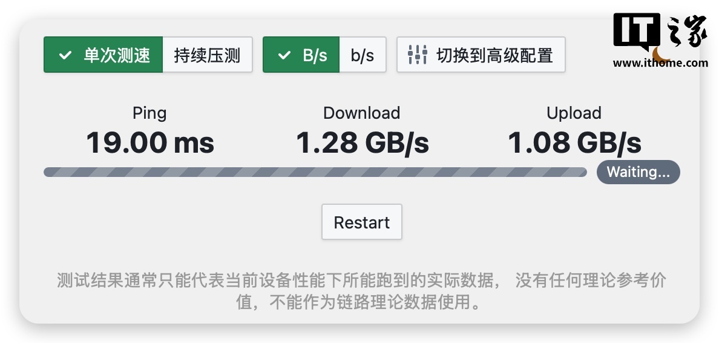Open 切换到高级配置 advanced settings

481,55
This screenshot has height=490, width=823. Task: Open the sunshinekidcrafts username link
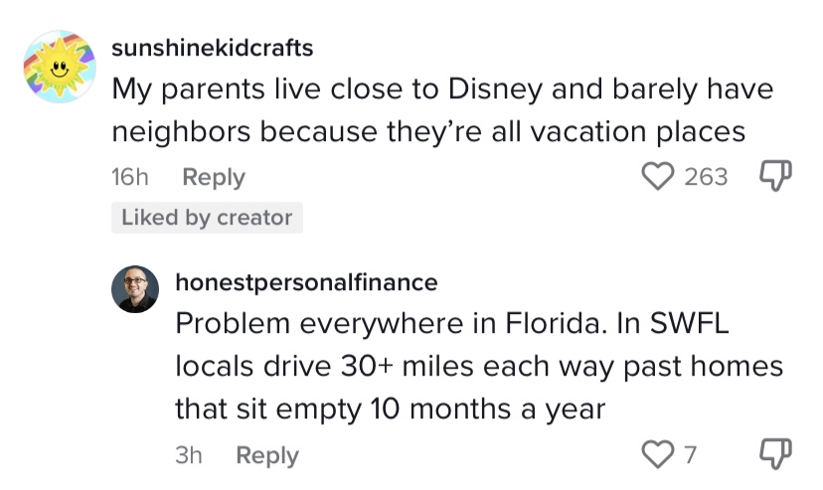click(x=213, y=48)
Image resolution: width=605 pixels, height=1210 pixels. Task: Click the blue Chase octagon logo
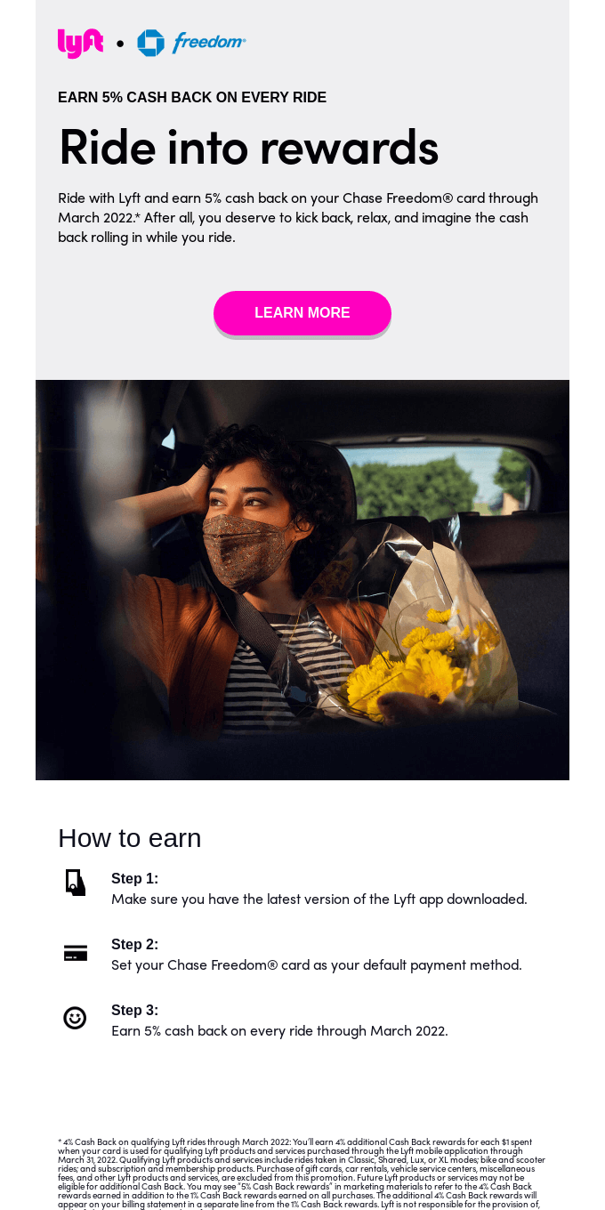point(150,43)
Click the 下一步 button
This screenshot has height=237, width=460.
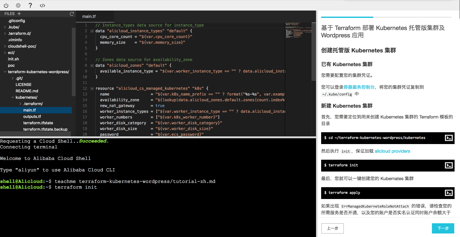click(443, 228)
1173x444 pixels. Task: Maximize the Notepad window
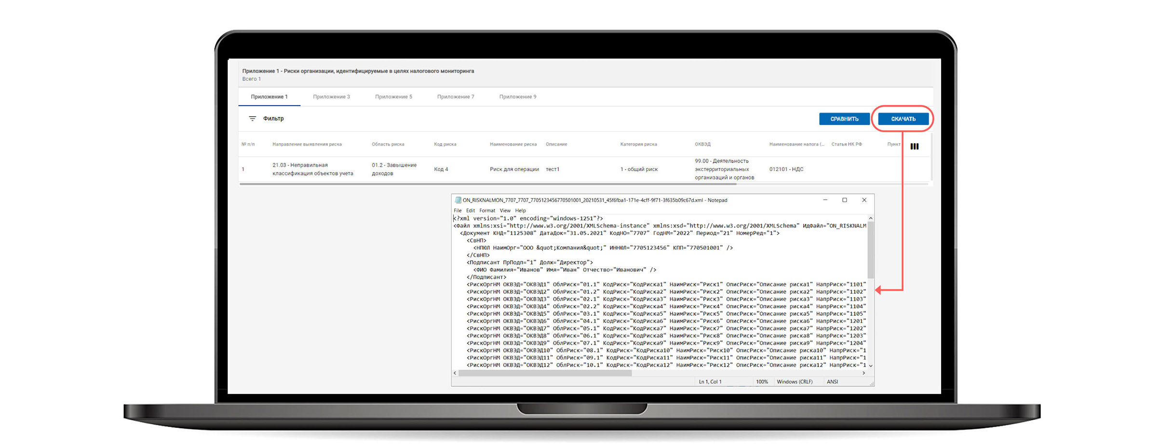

...

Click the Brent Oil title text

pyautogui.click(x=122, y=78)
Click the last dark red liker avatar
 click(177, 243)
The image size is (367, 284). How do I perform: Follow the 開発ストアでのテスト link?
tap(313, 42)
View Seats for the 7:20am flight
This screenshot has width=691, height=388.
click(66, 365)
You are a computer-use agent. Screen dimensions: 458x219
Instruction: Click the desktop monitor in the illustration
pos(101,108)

Work instructions — Copy out the lines above from the line containing "Click the 下一步 button" through the line containing "1173x444 pixels. Task: Maximize", exactly, and keep the pictures out.

Worked solution —
Click the 下一步 button
This screenshot has height=237, width=460.
click(443, 228)
1173x444 pixels. Task: Maximize the Notepad window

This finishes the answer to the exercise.